:: TEXT EXCERPT ::
----------

Scavenger hunt for simulated nuclear materials

“We had a pretty healthy lead on the public scoreboard, but it turned out to be incredibly close,” said Joshi. The Berkeley Lab team had submitted about 204 entries over the course of the competition, and their final submission – which they sent in the final 20 minutes of the competition – put them ahead of the second-place team by just 1.3 points.

“It was down to the wire,” said Brian Quiter, an applied nuclear physicist in Berkeley Lab’s Nuclear Science Division who managed the competition and led the development of the platform with Shreyas Cholia, who heads up a software systems group in Berkeley Lab’s Computational Research Division.

Statistical sciences teams from Los Alamos and Lawrence Livermore national labs placed second and third in the competition, respectively.

The competition data was divided into public and private sets, and competitors did not know which was grouped into each category. For the public scoring, rankings were instantly updated for the public portion of the data sets. Meanwhile, participants’ submissions covered by the private data set were scored only at the completion of the competition.

----------

:: PROBLEM DESCRIPTION ::
Continue the article about the scavenger-hunt competition for simulated nuclear materials, picking up right after its last sentence.

----------

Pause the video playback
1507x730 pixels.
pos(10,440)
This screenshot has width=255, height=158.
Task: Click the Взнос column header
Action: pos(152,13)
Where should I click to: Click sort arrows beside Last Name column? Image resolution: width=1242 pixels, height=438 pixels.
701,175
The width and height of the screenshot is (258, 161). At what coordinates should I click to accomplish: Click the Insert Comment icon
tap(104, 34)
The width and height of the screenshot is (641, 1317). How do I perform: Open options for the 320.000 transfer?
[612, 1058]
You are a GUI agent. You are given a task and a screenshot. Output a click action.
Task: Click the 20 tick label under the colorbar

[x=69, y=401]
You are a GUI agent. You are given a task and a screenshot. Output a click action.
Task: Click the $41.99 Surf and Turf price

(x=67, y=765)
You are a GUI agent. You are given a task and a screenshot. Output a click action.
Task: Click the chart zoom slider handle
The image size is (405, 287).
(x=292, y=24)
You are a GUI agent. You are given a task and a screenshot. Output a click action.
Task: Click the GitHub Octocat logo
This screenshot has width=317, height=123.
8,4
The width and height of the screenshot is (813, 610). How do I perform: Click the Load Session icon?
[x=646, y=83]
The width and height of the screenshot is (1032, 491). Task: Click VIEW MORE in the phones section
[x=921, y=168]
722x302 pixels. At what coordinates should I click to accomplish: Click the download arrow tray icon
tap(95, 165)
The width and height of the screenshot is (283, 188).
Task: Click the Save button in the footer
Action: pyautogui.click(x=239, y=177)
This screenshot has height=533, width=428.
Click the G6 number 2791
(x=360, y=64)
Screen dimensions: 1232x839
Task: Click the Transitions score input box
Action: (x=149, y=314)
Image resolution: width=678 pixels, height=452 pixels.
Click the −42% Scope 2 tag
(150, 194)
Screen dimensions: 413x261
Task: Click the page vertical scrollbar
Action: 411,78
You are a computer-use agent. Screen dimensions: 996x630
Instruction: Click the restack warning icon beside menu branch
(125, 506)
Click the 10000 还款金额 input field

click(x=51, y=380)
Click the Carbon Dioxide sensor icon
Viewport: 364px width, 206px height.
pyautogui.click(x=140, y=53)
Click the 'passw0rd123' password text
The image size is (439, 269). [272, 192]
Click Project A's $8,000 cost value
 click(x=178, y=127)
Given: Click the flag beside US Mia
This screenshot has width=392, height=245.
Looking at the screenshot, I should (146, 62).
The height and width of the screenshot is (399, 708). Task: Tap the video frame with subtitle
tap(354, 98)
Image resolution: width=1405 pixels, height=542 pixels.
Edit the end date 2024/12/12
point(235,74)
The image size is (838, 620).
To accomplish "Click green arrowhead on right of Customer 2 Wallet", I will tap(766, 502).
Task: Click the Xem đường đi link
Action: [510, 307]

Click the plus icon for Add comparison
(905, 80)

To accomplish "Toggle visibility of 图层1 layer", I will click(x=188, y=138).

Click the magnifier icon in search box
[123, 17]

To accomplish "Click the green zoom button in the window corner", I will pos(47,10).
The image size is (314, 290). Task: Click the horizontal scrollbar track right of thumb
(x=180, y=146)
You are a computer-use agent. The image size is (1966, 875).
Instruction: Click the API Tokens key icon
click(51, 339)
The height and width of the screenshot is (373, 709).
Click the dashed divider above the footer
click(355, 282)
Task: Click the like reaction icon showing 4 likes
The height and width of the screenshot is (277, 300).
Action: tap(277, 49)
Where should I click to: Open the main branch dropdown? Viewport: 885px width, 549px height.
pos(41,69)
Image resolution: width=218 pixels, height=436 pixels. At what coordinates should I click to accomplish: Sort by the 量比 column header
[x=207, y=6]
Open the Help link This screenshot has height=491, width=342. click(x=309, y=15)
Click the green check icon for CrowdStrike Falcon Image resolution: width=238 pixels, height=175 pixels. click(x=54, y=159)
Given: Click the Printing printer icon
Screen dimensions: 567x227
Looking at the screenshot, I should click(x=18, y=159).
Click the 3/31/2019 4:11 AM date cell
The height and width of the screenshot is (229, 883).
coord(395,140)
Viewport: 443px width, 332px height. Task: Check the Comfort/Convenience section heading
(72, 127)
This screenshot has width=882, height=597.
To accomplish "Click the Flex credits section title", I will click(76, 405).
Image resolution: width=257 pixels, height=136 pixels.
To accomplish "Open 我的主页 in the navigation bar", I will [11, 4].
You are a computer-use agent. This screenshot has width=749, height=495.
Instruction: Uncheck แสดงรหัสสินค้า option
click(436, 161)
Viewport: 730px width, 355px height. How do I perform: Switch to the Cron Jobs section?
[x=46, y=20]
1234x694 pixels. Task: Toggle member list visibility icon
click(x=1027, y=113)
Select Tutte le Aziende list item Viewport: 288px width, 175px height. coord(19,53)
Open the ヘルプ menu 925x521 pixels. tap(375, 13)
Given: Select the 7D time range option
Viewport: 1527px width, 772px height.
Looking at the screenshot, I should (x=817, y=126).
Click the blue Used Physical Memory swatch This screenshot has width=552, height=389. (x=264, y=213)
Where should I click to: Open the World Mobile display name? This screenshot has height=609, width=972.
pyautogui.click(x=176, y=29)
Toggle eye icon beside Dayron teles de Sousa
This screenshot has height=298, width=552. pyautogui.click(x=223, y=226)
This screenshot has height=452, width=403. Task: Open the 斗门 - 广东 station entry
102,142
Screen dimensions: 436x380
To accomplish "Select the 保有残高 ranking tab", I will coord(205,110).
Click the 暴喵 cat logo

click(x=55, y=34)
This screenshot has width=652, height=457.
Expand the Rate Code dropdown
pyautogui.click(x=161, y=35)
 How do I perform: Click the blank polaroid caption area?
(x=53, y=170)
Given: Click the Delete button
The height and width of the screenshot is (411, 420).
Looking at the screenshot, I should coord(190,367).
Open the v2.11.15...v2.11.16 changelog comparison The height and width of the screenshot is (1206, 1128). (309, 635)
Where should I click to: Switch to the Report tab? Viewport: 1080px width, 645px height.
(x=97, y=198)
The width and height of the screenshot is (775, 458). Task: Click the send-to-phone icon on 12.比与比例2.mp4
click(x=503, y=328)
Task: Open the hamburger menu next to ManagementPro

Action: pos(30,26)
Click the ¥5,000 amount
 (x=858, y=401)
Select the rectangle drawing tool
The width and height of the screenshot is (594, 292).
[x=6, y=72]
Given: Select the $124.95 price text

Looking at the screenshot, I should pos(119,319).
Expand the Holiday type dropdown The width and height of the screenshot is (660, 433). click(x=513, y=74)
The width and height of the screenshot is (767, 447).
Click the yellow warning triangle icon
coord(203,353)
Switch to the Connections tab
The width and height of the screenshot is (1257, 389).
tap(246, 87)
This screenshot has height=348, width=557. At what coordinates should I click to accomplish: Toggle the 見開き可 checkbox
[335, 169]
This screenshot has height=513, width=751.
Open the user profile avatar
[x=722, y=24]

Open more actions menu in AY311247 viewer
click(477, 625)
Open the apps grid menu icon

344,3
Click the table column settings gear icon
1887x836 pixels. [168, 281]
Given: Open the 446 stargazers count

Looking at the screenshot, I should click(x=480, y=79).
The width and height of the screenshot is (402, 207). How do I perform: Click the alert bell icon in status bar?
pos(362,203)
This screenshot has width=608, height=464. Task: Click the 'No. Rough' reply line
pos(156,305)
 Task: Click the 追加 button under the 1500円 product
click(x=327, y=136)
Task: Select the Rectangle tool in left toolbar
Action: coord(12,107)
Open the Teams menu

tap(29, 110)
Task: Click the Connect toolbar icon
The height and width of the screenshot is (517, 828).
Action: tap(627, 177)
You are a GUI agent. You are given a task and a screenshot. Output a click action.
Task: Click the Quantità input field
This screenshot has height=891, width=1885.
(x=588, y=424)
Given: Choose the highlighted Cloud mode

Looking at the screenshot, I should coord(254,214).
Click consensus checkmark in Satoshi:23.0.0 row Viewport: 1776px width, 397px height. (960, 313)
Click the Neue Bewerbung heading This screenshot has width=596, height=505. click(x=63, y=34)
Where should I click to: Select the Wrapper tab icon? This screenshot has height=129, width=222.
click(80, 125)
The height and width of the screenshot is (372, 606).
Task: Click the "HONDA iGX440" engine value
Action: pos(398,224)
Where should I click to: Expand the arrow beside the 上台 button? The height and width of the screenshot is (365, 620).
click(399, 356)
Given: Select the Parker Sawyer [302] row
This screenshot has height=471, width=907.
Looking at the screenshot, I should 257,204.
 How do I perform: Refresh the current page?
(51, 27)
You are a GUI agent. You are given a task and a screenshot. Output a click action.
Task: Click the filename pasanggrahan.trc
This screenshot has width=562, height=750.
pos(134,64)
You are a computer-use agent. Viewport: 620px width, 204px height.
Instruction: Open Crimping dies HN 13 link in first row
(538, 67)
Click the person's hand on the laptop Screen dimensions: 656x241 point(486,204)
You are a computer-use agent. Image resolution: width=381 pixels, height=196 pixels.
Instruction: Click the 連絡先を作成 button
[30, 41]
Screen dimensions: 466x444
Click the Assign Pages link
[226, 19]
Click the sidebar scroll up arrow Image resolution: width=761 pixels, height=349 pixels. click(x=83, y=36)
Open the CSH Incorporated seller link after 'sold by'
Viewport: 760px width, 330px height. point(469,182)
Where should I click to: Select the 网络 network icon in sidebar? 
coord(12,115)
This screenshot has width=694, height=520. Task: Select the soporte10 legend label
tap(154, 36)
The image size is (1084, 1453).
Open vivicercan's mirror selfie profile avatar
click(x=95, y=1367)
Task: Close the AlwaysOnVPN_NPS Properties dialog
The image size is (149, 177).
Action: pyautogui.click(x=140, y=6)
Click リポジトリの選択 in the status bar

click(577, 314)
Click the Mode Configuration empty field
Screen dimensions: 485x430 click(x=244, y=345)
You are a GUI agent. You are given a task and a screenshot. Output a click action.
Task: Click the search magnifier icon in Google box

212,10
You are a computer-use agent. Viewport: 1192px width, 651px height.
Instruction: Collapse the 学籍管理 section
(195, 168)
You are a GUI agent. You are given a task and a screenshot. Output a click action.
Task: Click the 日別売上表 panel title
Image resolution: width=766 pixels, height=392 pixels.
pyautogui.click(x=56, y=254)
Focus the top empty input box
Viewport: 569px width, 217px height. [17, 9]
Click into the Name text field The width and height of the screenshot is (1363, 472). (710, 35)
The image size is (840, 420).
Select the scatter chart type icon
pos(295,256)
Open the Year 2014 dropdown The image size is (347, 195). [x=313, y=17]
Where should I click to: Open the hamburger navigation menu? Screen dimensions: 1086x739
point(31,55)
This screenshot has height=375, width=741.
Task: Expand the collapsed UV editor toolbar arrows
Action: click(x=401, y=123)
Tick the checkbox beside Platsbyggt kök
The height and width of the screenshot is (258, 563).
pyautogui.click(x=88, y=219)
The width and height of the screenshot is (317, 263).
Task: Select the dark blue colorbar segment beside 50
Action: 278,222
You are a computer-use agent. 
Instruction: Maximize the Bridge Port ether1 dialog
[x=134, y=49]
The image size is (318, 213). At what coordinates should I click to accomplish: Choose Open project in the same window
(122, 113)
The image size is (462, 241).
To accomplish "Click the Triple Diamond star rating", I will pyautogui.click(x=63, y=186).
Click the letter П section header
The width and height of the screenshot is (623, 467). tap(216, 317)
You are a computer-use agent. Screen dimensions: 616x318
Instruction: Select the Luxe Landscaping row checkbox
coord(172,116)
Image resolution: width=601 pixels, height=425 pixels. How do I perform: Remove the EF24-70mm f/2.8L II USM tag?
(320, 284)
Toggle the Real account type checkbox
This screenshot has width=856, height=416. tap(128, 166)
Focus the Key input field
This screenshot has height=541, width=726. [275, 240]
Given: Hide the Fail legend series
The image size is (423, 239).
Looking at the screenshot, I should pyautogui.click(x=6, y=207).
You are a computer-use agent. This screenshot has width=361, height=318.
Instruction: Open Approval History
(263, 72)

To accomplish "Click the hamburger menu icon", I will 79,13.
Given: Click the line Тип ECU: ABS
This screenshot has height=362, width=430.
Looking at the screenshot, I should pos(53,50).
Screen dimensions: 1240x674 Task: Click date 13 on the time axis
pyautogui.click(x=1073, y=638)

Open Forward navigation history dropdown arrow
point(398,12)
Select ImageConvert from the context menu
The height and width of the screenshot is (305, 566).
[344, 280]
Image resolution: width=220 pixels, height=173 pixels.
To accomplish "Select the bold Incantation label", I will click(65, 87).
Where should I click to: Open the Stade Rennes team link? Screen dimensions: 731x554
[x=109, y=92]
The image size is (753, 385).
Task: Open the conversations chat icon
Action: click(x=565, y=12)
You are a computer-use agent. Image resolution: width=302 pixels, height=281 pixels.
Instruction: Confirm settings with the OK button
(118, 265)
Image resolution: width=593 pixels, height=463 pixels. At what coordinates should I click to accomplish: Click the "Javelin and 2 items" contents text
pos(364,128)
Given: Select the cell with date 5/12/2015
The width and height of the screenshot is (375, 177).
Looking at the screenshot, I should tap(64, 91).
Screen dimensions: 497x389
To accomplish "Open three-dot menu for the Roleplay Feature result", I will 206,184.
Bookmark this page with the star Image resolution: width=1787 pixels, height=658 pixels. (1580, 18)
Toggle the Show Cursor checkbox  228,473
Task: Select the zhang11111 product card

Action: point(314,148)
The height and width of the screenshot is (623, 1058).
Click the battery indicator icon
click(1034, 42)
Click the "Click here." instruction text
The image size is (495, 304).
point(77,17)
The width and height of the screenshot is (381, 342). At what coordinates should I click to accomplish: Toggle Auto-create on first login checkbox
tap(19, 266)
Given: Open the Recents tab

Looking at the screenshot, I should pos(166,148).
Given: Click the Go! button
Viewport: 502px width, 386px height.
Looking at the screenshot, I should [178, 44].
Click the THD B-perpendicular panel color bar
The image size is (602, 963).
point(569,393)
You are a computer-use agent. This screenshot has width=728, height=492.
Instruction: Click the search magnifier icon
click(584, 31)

----------

:: RESULT ::
By separating the data into public and private sets and in limiting the number of algorithm submissions per team to 1,000, the competition was designed to prevent teams from “gaming” the competition. For example, if there was no cap on submissions one team might gain an advantage by submitting a huge volume of slightly varied algorithms until one of them, by chance, earns a top ranking. No team neared the submission limit, and by the end of the competition the teams had sent a total of 1,024 submissions.

“The teams were graded on false positives – whether they reported environmental ‘background’ radiation as human-made sources, for example – and also on the likelihood of detecting the sought-after radiation sources, the precision in time at which a particular source was reported, and on whether they could specifically identify a particular type of radioactive source based on a list of six possible sources, from weapons-grade plutonium to materials used for nuclear medicine,” Quiter said.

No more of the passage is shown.